In this article, you will get all information regarding Aussie pilot gifts Amy Johnson artefacts to Sewerby Hall collection near Bridlington

In 1930, the Hull-born aviator made headlines around the world after breaking the record for a solo air flight to Australia in Jason, her Gypsy Moth plane.

Aviation was still in its infancy and Amy – just 27 – wasn’t only a pioneering pilot, she was also a woman in what was very much a man’s world.

On her return she was laden with honours, including a CBE from King George V and gold medals from both the Royal Aero Club and the Society of Engineers, becoming one of the most famous women in the world.

circa 1933: British aviator Amy Johnson, climbing into her bi-plane. (Photo by Hulton Archive/Getty Images)

Johnson’s original Hull Aero Club membership certificate, along with a copy of her pilot’s licence, a pin badge in the form of her plane Jason, and some newspaper cuttings were donated to the collection by Christine Farrell .

An Australian by birth, Ms Farrell had a life-long interest in Amy Johnson and was a pilot herself, learning to fly helicopters in her 40s and setting up her own helicopter company in Canberra.

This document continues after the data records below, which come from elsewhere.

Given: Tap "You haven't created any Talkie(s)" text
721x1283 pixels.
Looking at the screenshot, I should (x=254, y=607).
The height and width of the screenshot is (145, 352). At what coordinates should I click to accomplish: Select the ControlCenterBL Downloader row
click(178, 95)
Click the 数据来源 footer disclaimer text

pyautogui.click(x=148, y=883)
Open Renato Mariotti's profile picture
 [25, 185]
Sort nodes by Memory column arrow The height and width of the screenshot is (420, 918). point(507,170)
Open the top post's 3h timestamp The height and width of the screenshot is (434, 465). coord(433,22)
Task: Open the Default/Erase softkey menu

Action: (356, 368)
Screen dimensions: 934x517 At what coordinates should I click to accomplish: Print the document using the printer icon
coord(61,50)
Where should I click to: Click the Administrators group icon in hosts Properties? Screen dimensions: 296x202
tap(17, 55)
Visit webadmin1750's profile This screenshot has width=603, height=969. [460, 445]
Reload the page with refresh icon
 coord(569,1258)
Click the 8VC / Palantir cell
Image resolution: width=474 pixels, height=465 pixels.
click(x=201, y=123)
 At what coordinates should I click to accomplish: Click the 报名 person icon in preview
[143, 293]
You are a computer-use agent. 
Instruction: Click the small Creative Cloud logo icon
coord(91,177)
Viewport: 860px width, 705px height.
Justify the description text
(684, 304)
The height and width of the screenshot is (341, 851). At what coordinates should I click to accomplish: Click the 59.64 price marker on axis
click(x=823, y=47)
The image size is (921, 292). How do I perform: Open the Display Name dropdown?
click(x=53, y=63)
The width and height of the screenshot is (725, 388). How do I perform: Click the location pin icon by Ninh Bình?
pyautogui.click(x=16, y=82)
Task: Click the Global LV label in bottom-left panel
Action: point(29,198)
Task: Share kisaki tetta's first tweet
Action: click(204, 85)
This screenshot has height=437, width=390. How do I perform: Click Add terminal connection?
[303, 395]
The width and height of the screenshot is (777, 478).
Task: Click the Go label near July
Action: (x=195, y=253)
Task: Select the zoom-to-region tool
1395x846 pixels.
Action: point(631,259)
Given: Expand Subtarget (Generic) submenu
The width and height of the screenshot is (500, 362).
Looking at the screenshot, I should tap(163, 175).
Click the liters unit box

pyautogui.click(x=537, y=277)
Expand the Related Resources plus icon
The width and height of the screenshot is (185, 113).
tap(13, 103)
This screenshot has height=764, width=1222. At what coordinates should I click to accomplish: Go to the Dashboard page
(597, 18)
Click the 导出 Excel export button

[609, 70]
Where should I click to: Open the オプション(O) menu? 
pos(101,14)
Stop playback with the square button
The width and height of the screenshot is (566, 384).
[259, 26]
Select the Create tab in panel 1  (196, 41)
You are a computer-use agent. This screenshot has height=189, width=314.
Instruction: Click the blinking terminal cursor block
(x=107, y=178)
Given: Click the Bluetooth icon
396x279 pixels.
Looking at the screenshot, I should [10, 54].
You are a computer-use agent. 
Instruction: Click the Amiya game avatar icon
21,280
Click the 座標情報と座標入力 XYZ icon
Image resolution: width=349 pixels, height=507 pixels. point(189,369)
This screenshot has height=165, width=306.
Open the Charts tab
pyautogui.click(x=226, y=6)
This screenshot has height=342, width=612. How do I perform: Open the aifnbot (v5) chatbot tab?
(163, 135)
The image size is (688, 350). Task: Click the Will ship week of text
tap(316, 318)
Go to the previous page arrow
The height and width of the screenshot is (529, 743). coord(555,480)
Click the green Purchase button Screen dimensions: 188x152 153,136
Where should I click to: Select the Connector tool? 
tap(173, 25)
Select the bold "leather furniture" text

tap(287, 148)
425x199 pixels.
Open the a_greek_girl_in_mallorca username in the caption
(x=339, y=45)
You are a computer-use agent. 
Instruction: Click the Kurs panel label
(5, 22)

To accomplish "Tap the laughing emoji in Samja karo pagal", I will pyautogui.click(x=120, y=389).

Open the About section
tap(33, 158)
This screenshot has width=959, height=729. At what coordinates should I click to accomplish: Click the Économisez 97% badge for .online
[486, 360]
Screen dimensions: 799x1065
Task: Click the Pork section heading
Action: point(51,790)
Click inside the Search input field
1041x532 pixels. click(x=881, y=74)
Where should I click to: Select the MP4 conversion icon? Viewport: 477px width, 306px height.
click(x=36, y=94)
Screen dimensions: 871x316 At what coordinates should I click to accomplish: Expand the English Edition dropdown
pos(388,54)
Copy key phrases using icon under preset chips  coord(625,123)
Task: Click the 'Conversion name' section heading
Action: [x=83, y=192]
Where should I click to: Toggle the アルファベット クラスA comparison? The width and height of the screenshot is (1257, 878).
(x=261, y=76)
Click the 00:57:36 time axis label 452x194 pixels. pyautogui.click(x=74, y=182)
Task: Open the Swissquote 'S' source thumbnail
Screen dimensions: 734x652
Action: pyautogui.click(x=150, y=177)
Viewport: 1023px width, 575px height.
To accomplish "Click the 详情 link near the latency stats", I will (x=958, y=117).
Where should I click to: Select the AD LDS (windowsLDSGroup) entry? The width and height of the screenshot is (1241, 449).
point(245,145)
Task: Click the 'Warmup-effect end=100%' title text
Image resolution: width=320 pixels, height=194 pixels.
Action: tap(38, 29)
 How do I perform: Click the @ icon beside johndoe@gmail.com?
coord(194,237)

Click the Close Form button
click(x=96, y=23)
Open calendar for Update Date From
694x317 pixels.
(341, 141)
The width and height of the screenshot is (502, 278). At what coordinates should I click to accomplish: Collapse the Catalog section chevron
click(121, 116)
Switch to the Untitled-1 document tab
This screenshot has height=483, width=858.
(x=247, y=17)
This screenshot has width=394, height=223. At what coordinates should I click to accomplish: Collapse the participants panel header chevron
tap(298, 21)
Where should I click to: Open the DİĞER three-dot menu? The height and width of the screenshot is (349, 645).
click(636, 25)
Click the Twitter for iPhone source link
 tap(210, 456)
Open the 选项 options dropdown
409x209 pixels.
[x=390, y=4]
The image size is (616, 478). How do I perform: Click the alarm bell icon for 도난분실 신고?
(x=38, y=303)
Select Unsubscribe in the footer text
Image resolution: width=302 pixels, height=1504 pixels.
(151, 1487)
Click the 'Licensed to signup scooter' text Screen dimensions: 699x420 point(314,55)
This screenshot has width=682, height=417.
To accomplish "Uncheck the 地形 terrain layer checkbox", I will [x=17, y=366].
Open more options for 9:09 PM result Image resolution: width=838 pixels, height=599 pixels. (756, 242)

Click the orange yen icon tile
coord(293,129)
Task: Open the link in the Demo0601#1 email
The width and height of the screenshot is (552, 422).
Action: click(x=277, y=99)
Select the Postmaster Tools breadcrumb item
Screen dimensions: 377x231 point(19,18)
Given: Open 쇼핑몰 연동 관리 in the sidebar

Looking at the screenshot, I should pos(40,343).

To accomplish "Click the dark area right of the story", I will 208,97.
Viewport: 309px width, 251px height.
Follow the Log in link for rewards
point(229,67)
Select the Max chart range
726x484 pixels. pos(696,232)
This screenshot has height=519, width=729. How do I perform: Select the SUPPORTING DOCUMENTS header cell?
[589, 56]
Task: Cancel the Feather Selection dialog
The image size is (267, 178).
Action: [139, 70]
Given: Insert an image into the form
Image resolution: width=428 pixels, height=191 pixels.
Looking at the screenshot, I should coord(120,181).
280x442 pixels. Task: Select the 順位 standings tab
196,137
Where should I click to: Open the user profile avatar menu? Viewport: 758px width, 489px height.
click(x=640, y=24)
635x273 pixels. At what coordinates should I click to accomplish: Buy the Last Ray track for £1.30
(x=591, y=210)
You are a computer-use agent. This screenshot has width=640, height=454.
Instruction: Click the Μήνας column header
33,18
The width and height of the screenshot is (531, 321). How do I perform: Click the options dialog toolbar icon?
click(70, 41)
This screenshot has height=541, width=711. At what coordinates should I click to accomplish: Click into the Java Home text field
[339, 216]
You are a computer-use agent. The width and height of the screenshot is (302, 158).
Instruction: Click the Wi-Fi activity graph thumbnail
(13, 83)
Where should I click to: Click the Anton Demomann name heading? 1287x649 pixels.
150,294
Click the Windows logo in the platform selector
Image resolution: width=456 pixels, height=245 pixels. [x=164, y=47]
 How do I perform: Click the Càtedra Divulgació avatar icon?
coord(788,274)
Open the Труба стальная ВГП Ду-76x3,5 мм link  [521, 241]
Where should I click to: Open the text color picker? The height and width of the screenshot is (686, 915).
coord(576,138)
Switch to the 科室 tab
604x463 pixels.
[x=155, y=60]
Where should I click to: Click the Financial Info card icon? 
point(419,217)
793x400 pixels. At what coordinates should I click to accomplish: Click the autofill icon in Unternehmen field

Museums registrar Dr David Marchant said: “By a strange coincidence, these items were bought at the same Christie’s auction in London in 1995 when the council was able to acquire Amy’s spare canvas flying helmet and a set of goggles.

“Another person bought the original pilot’s licence, which, as far as we know, is still in a private collection.

Pin badge in the form of Amy’s plane Jason

“It’s great that these items have now found their way to us.”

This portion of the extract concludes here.